It was a headline that definitely opened eyes and definitely perked up ears. News that supermajor Shell was in the process of reviewing its holdings in the largest US oil field – the onshore Permian basin – came as a shock. On one hand, why was Shell looking to sell off its assets in the prized US shale patch only months after naming it one of its nine ‘core’ upstream areas? On the other hand, the prospect of taking over Shell’s sizable acreage in the Permian has set its competitors operating in the same shale patch sniffing around for opportunities.

The answer to the former has been most influenced by a recent judgement at a court in The Hague, where Royal Dutch Shell is headquartered. The court ruled that Shell’s carbon plans – which calls for a reduction of greenhouse gas emissions to net zero by 2050 and an absolute 20% reduction by 2030 – was insufficient and not in line with the climate change goals of the Paris Agreement. Instead, the court ordered that Shell must reduce its emissions by 45% from 2019 levels by 2030, siding with environmental NGO Friends of the Earth which brought on the case by claiming that Shell was violating human rights with its current plan. Crucially, and unusually, the court applied the verdict to Shell’s entire global operations, spanning multiple jurisdictions, rather than limited to just Dutch holdings. Shell has announced plans to appeal, which could drag the process on for years in higher courts.

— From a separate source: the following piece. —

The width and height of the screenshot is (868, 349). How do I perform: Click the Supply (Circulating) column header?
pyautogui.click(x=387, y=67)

But on the off-chance that this judgement remains binding, it is perhaps looking for ways to shave off carbon-intensive assets.

Why else would chatter suddenly surface that Shell was considering selling off its collection of prime Permian acreage located in the prolific Delaware basin? After all, just a few months ago in February, Shell announced that it was planning to reshape its upstream business to focus on nine core areas that generated 80% of its revenue – Brazil, Brunei, the Gulf of Mexico, Kazakhstan, Malaysia, Nigeria, Oman, the UK North Sea and, of course, the Permian Basin in the US. Although Shell is not among the largest Permian players, its 260,000 acres are still sizable and its output of some 60,000 b/d ranks Shell among the Permian’s 20 largest producers. Valuations suggest that the sale could fetch as much as US$10 billion, which is a lot of cash that Shell could redirect to clean energy initiatives if the aim is to conform to the court order. Because Shell is not exactly in fire-sale mode; its asset divestment program to hive off non-core assets to pay for its US$53 billion acquisition of BG Group in 2015 was already complete.

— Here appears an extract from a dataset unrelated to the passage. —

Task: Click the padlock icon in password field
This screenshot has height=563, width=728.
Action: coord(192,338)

To be fair, for all the activity in the Permian, sustained profitability has proven elusive. Not just to Shell, but other major players there as well. The rapid drop-off in well productivity after the first two years means that players have to be constantly drilling and discovering, while a large-scale traditional crude oil field could last for decades after initial production. Shell is also not the only one to consider shedding assets; Chevron and ExxonMobil are also rumoured to be considering divestment as well. And why not? With crude prices at their highest point since late 2018, it is a good time to fetch the best price for oil assets. Most Permian deals in 2021 have closed at between US$7,000 and US$12,000 per acre – already a major increase from 2020 and 2019 – but Shell’s prime 260,000 acres acquired from Chesapeake Energy and Anadarko in 2012 would fetch a major premium, possibly almost as high as US$40,000/acre that would be in line with Pioneer Natural Resources’ acquisition of DoublePoint Energy in April 2021. Any sale would definitely exceed Shell’s initial investment of US$1.9 billion, fetching a tidy profit. Of course, the move would also shrink Shell’s US footprint, limiting it to the Gulf of Mexico (where the Whale field FID is expected soon) and a single oil refinery (Norco), after selling its stake in the Deer Park refining site to Pemex from an unsolicited bid.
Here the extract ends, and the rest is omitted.